Duck laughed derisively. “He don’t dare. Lemore would make him pray for pardon, the lad would want to come along, and Griff might cut his cock off and stuff it down his throat.”
“Well,” said Tyrion, “a maester does not need a cock.”
“Haldon’s only half a maester, though.”
“You seem to find the dwarf amusing, Duck,” said Haldon. “He can ride with you.” He wheeled his mount about.
It took another few moments for Duck to finish securing Illyrio’s chests to the three pack horses. By that time Haldon had vanished. Duck seemed unconcerned. He swung into the saddle, grabbed Tyrion by the collar, and hoisted the little man up in front of him. “Hold tight to the pommel and you’ll do fine. The mare’s got a nice sweet gait, and the dragon road’s smooth as a maiden’s arse.” Gathering the reins in his right hand and the leads in his left, Ser Rolly set off at a brisk trot.
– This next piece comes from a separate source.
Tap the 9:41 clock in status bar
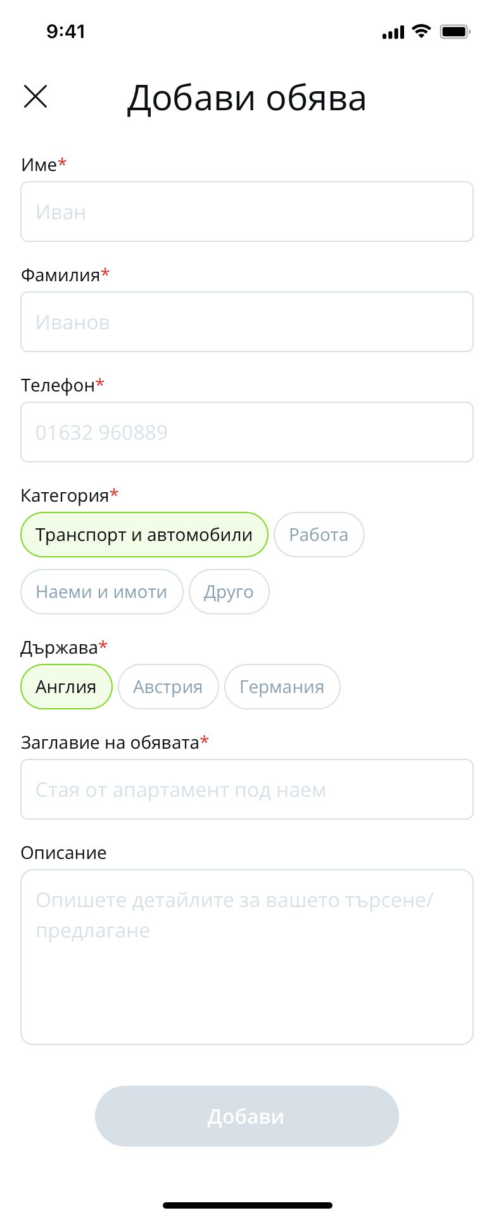 pyautogui.click(x=66, y=31)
“Good fortune,” Illyrio called after them. “Tell the boy I am sorry that I will not be with him for his wedding. I will rejoin you in Westeros. That I swear, by my sweet Serra’s hands.”
The last that Tyrion Lannister saw of Illyrio Mopatis, the magister was standing by his litter in his brocade robes, his massive shoulders slumped. As his figure dwindled in their dust, the lord of cheese looked almost small.
Duck caught up with Haldon Halfmaester a quarter mile on. Thereafter the riders continued side by side. Tyrion clung to the high pommel with his short legs splayed out awkwardly, knowing he could look forward to blisters, cramps, and saddle sores.
“I wonder what the pirates of Dagger Lake will make of our dwarf?” Haldon said as they rode on.
“Dwarf stew?” suggested Duck.
“Urho the Unwashed is the worst of them,” Haldon confided. “His stench alone is enough to kill a man.”